■ **TEXTO PARA ANÁLISE**
Sempre comento nos eventos o quanto uma fala de um jurado de prêmio literário para uma quadrinista me marcou. Ele disse que mulheres só fazem quadrinhos sobre questões psicológicas, como se isso fosse um demérito. No entanto, já sabemos que isso nem é verdade.
A quadrinista Carol Ito, em sua dissertação de mestrado, pesquisou a produção de quadrinhos digitais produzidos por mulheres e no dia de sua defesa, ouviu de um dos avaliadores da banca que mulheres teriam mais alcance se tratassem de assuntos “mais universais”, sendo que sua conclusão da pesquisa foi justamente que não havia uma maior recorrência de certos temas comparados com outros.
Claro que existe uma tendência de termos mais conhecimento de obras biográficas ou autobiográficas ou quadrinhos que abordam sim questões cotidianas e de relações interpessoais, mas limitar uma pluralidade de produções a um único estilo só contribui para a constante invisibilização que as mulheres sofrem no meio, mais ainda se elas forem trans, por exemplo. Além do mais, já foi superada a ideia do que seria uma narrativa universal quando o universal se referiu (e ainda se refere) a um grupo muito, muito limitado de pessoas que é o “universo” composto apenas de homens cis e supostamente héteros.
E aqui na Mina já falamos sobre a importância de possuirmos um repertório diverso, por isso, compartilho aqui minhas impressões sobre 3 HQs que li recentemente e que não poderiam estar mais distantes dos apontamentos feitos pelos homens acima.
Coletânea que reúne 3 histórias bem curtinhas, mas com uma densidade tão grande que tenho certeza elas irão me acompanhar por muito tempo. Sabe aquelas HQs que você se lembra em diversas situações?

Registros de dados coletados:
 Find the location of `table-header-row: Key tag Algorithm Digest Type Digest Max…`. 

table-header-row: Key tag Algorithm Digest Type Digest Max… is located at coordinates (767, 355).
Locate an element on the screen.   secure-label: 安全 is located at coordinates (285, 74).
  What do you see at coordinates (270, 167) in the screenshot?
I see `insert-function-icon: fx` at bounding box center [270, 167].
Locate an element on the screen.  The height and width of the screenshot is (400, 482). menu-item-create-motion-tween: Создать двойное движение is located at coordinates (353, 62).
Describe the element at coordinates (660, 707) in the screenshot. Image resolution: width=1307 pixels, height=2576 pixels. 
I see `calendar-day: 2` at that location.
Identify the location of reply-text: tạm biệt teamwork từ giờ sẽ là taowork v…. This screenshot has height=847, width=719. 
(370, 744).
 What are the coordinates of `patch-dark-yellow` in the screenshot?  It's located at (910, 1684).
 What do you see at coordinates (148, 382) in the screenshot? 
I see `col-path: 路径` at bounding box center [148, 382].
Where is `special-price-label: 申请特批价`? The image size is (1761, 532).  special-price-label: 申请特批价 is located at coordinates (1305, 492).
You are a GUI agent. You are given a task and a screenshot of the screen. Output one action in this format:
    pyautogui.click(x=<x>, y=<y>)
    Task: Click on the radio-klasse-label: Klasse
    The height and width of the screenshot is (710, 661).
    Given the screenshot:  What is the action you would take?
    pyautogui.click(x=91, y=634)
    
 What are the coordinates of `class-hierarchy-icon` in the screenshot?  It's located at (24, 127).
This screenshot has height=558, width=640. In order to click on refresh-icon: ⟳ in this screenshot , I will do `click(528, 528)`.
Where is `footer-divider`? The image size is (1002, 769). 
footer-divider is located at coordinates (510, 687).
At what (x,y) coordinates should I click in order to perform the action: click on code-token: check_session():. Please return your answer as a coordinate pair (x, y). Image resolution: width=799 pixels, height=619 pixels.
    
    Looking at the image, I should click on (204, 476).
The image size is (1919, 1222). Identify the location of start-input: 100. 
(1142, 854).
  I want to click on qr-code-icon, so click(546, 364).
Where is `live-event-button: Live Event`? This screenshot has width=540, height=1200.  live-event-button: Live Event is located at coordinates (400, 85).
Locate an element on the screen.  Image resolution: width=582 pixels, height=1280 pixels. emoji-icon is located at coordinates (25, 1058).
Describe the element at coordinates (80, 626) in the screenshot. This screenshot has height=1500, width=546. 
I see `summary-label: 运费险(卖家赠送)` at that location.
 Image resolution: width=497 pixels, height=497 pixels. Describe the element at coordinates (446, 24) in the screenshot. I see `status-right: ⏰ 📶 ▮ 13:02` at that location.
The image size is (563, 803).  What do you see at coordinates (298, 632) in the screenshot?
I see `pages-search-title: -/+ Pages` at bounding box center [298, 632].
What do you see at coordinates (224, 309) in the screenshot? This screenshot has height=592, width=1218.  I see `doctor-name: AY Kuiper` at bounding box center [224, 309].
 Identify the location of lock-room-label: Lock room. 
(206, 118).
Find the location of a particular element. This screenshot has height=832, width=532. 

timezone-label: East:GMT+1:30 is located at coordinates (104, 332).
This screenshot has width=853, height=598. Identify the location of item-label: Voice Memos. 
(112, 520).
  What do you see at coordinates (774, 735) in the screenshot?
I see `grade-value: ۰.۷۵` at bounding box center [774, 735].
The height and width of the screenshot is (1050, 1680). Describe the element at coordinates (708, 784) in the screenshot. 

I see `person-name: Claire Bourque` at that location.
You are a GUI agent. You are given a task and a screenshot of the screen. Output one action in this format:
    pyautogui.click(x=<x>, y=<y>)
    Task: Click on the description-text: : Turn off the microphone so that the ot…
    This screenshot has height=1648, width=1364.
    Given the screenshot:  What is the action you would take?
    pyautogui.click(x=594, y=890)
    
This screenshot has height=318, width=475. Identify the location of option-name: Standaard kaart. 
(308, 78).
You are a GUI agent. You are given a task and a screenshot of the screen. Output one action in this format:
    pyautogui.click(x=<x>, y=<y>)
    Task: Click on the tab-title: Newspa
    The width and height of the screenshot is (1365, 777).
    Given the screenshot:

■ **O QUE FAZER**
Liste os tipos de obra que, segundo o texto para análise, tendemos a conhecer mais. Os itens não têm nenhuma função aqui.

■ **SOLUÇÃO**
- Obras biográficas
- Obras autobiográficas
- Quadrinhos que abordam questões cotidianas e de relações interpessoais